In the restaurant business, staffers get used to catering to all sorts of VIPs. But royalty? That's another story.

"I'm like, do I bow? What do I do?" Michael Noyes said with a laugh. "Frost is fancy and we've had a lot of people come through here, but to serve royalty, it's kind of a different level."

Noyes is the general manager at W.A. Frost & Co., the landmark Cathedral Hill charmer that welcomed Queen Sonja of Norway during her stay last week for a post-theater dinner. It was, to his knowledge, the first time a royal figure dined at the restaurant.

The monarch was in Minnesota for a four-day tour that included a meeting with Gov. Tim Walz and visits to Norway House and Mindekirken in Minneapolis and to St. Olaf College in Northfield.

But in between her official duties, Queen Sonja made time for elk steak and walleye.

As Noyes recounted, the unusual dinner reservation came about after John Rupp, the owner of Commonwealth Companies, W.A. Frost's parent company, had a chance meeting — "I want to say on a boat" — with a Norwegian emissary based in Washington, D.C. Cards were exchanged. And on the Tuesday before the queen's visit, a couple of scouts from her team came in to check out the restaurant.

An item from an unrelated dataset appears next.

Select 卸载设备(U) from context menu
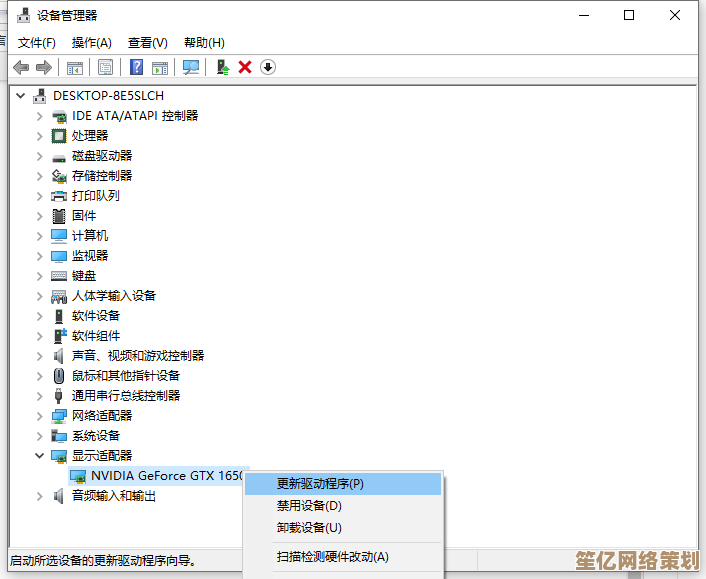This screenshot has height=579, width=706. (309, 528)
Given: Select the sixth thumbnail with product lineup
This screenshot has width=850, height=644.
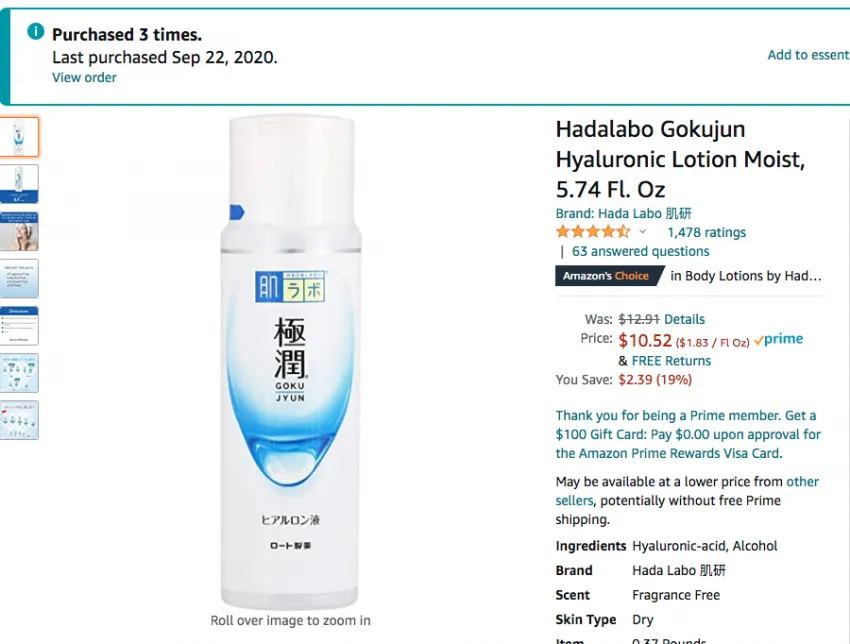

"These two women were kind of wandering through just looking at the space and they looked kind of lost. So I said, 'Can I help you?' and they said, 'We're from Norway, and the queen would like to have dinner here.' " She would be attending a performance that evening at the Ordway, they said, and wanted to come in afterward.

Noyes, suitably stunned, was ready to offer a private dining space, but the queen's representatives said she, and her party of six, preferred to sit in the dining room. They selected a table in the fireplace room, alongside windows that face W.A. Frost's storybook patio.

Two days later, a security team came in to examine the building and prepare for the visit.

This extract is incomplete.